# Sad day



## NewGoatMommy (Apr 14, 2015)

Today we lost all nine of our hens to our dog. I will deeply miss all my girls. They would come sit in my lap when I was outside. This is the second time we have had a problem with him hurting our chickens so we had to find him another home. So much loss for one day


----------



## ksalvagno (Oct 6, 2009)

So sorry.


----------



## AintGotNoCreekRanch (Jan 1, 2014)

Sorry. 


Kayla Renee


----------



## toth boer goats (Jul 20, 2008)

I am so sorry.


----------



## Greybird (May 14, 2014)

I'm so sorry.


----------



## GoatieGranny (Jul 26, 2013)

(((hugs!!!)))


----------



## Trickyroo (Sep 26, 2012)

Awww , thats really sad all around , so sorry


----------



## billiejw89 (May 7, 2014)

sad


----------



## happybleats (Sep 12, 2010)

awe..Im sorry...farm life can be so hard and cruel at times...thankfully the rewards far out weigh the heart break....((HUGS))


----------



## NewGoatMommy (Apr 14, 2015)

Thanks everyone.

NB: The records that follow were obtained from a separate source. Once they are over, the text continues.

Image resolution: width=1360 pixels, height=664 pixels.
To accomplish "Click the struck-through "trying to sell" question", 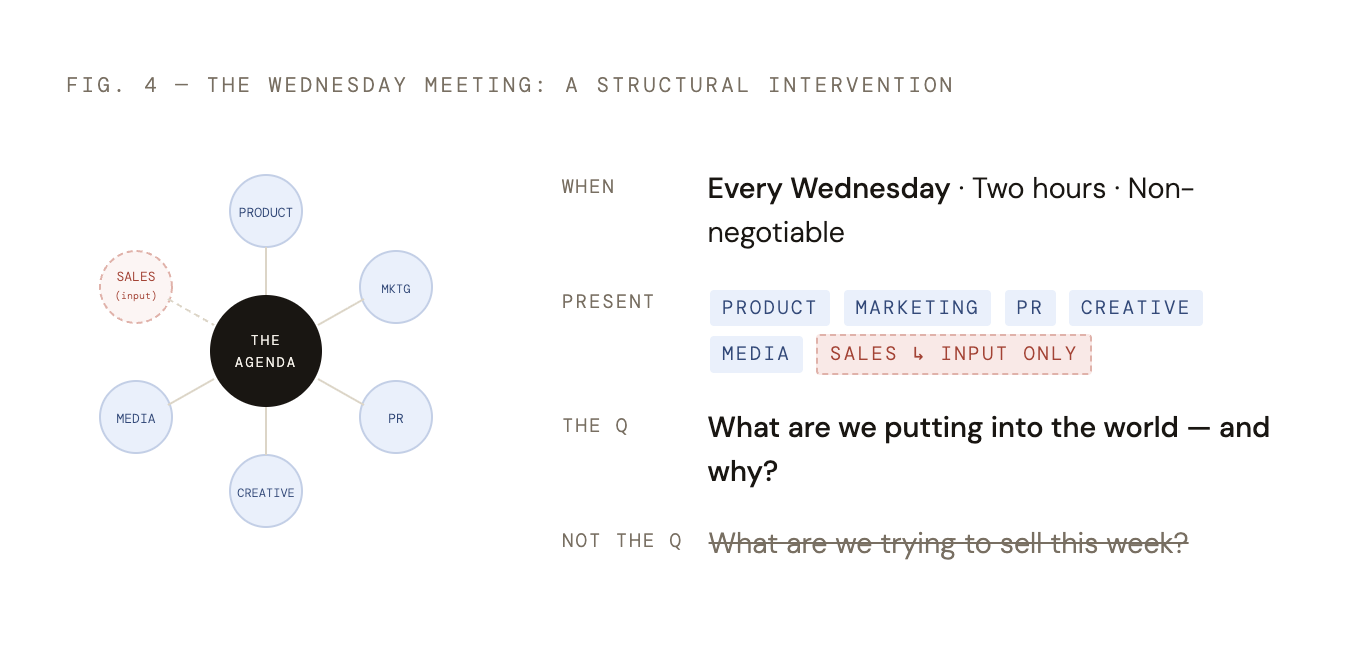I will [x=947, y=543].
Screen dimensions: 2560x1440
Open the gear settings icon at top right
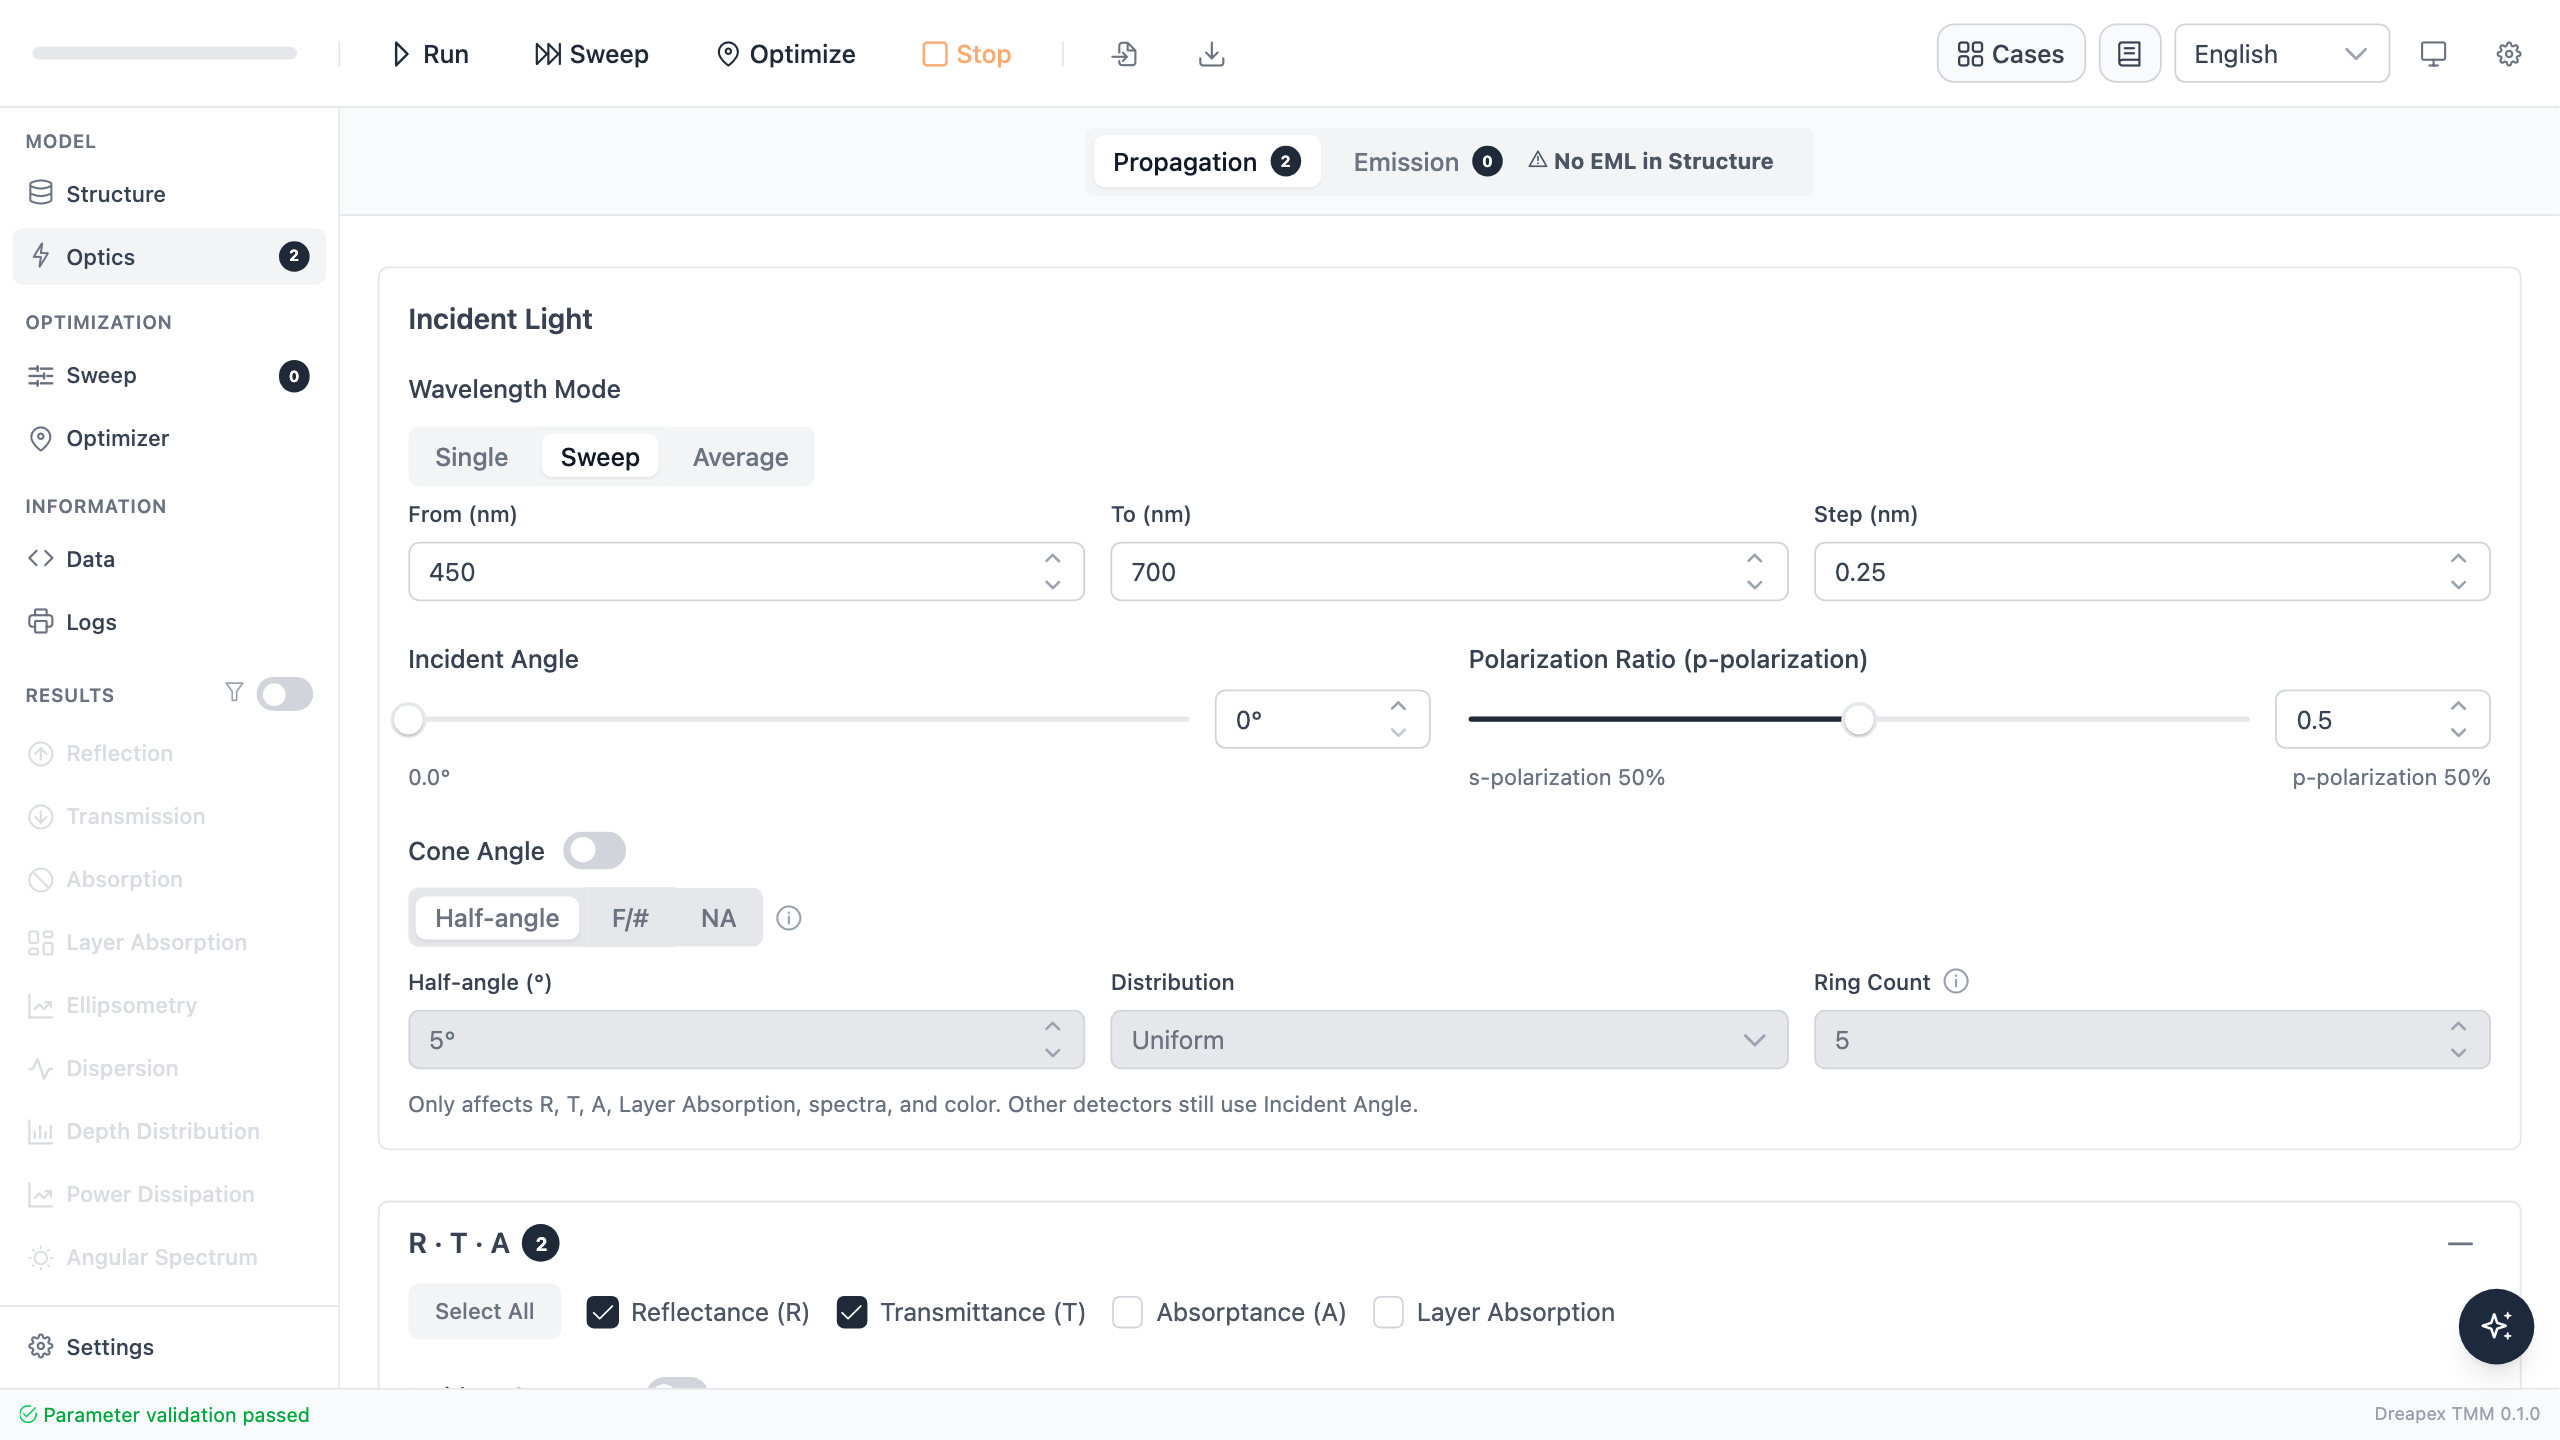pos(2509,54)
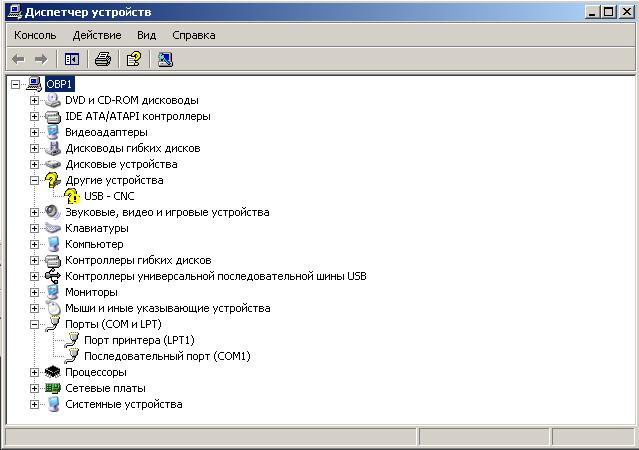Select Порт принтера (LPT1) item
The height and width of the screenshot is (450, 639).
[x=138, y=340]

Luckily that morning it was raining so I had kept my chicks in their coop so he wasn't able to get to them. And I had my baby goat inside with me so luckily he wasn't able to hurt him either. I keep thinking it could have been so much worse. But then I look out at my back porch where my girls used to sit waiting for treats and I get so sad.


----------



## sweetgoats (Oct 18, 2007)

I am so sorry, that is so hard.


----------



## MissMM (Oct 22, 2007)

ouch.... my heart hurts for you... lessons learned the hard way are never forgotten.... I've "been there, done that..." not all dogs are suitable to trust around livestock, regardless of how well they are trained.... I learned that lesson myself a few years ago..... a very well mannered and highly trained lab I was "babysitting" proceeded to chase and bring back about 4 of my best laying hens "dead at the end of the process" before I managed to corral her...... not trying to create an up for breeders of "working dogs," but it sure does force you to "learn up" on what breeds of dogs will be safe around your livestock....


----------